Yahya Kemal Beyatlı'yı şairliği ile tanıyoruz. "Lale Devri" kavramını ilk kullanan, Türkiye Türkçülüğünün başlangıcını 1071 Malazgirt Savaşı olarak belirleyen bir tarihçi olduğu ise fazla bilinmez. Oysa tarihçi yönü pek çok şiirine yansımıştır.
"Sessiz Gemi" Nazım Hikmet'in annesi Celile Hanım'ın peşinde adaya yapılan gemi yolculukları kadar 1903'te Abdülhamit yönetiminden gemi ile Paris'e kaçışından da izler taşır. Genç yaşında yaptığı bu yolculuğun ilerde diplomat olmasına etkisi büyüktür. Ne de olsa yeni kurulan Cumhuriyet'in diplomata ihtiyacı vardı ve İsmet İnönü'nün deyişiyle "İstasyon'a gider; İstanbul'dan gelenler arasında kim kravatlıysa, … hariciye memuru" yapılırdı. Yurtdışında eğitim görmüş, yabancı diller bilen Yahya Kemal diplomat adaylarının başta gelenlerdendi.

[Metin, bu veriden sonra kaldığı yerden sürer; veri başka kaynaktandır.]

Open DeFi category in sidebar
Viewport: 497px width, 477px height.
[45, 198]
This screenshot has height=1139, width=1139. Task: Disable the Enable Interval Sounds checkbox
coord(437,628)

Nitekim Kurtuluş Savaşı sonrası Lozan Görüşmeleri'ne katılan heyetin içindedir ve bu deneyim diplomasiye doğru yolculuğunu hızlandıracaktır. 1926-1949 yılları arasında, sırasıyla Polonya, İspanya, Portekiz ve Pakistan'da elçi ve büyükelçi olarak bulunacaktır.
İşte bu geçmiş ve elçilik dönemi, bu kez tersinden onun şairliğini de dönüştürecektir. "Endülüs'te Raks, Kar Musikileri, Madrid'de Kahvehane" gibi şiirleri bu döneme aittir. Artık o "Diplomat Şair"dir.
Berksan Gülsoy bir ilki gerçekleştirerek Yahya Kemal'in diplomat yıllarını inceliyor ve bu dönemin onun şairliğine etkilerini araştırırken dolaylı olarak Cumhuriyet'in kuruluş yılları ve ilk dönemi için de tarihi bir panorama sunuyor.